Ginger-Garlic Tofu Rice Bowl
A vibrant stir-fried tofu and rice bowl with a glossy soy-ginger glaze, delivering savory umami depth and warm aromatic spice in every bite.
Calories
356
Protein
12g
Carbs
48g
Fat
12g
Ingredients
- 4 cloves garlic cloves (minced)
- 2 tbsp fresh ginger (minced)
- 14 oz firm tofu (pressed, cut into 3/4-inch cubes)
- 3 tbsp soy sauce
- 1 tbsp rice vinegar
- 1/4 cup water
- 1 tsp sesame oil
- 2 tbsp neutral oil
- 3 cup cooked rice (warm or room temperature)

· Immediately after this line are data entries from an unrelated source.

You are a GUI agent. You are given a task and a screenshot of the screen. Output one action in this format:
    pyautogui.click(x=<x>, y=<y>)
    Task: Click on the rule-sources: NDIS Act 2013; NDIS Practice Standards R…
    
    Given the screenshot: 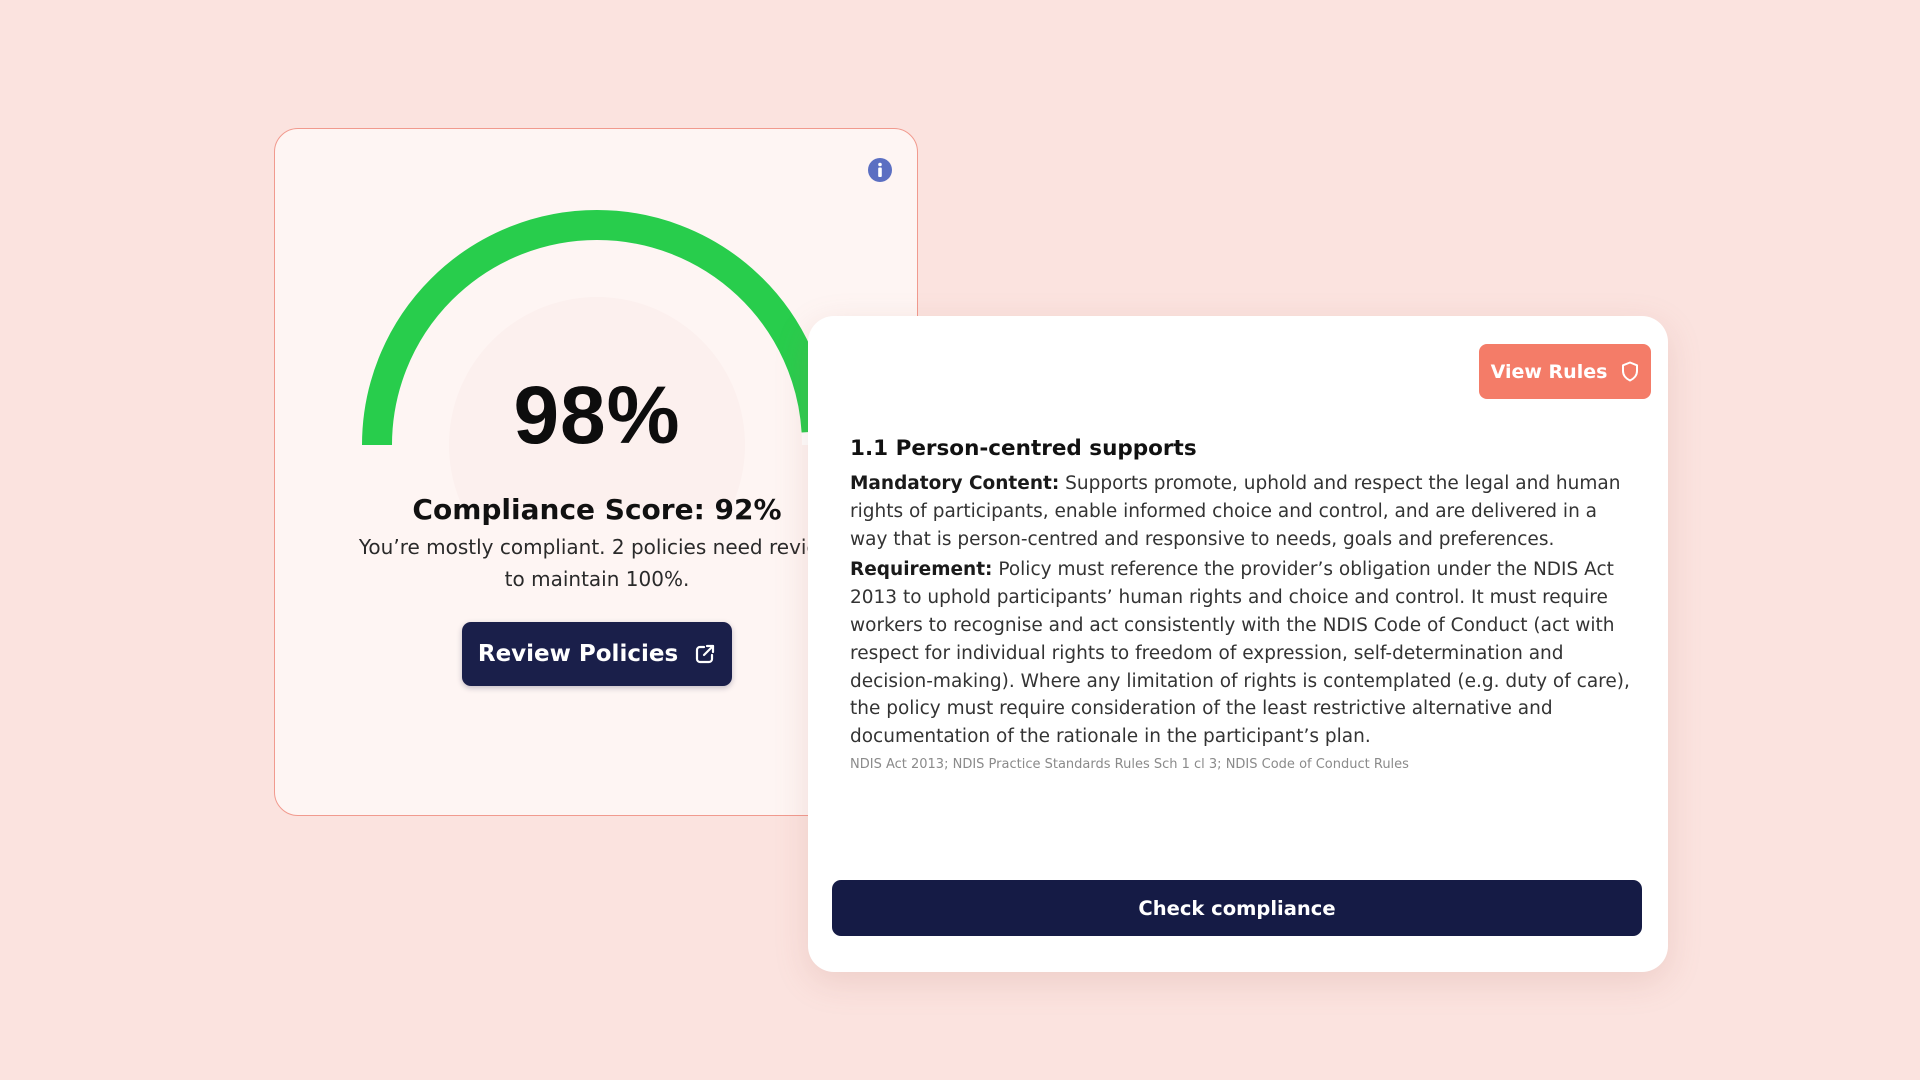 What is the action you would take?
    pyautogui.click(x=1130, y=764)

- 2 stalks scallions (thinly sliced)
- 1 tbsp sesame seeds (toasted)
Instructions
- 1
Whisk together soy sauce, rice vinegar, water, and sesame oil in a small bowl. Set the glaze aside.
2 min - 2
Heat 2 tbsp neutral oil in a large skillet or wok over medium-high heat until shimmering. Working in batches if needed, add tofu cubes and cook without stirring for 2–3 minutes per side until golden and crispy on the edges. Transfer to a plate.
8 min - 3
Add minced garlic and ginger to the same skillet and stir constantly for 30 seconds until fragrant, being careful not to burn.
1 min - 4
Return the tofu to the skillet and pour the glaze over it. Toss gently to coat, then simmer for 2–3 minutes until the sauce thickens slightly and coats the tofu.
3 min - 5
Divide warm rice among four bowls and top each with the glazed tofu and sauce.
2 min - 6
Garnish with sliced scallions and toasted sesame seeds. Serve immediately.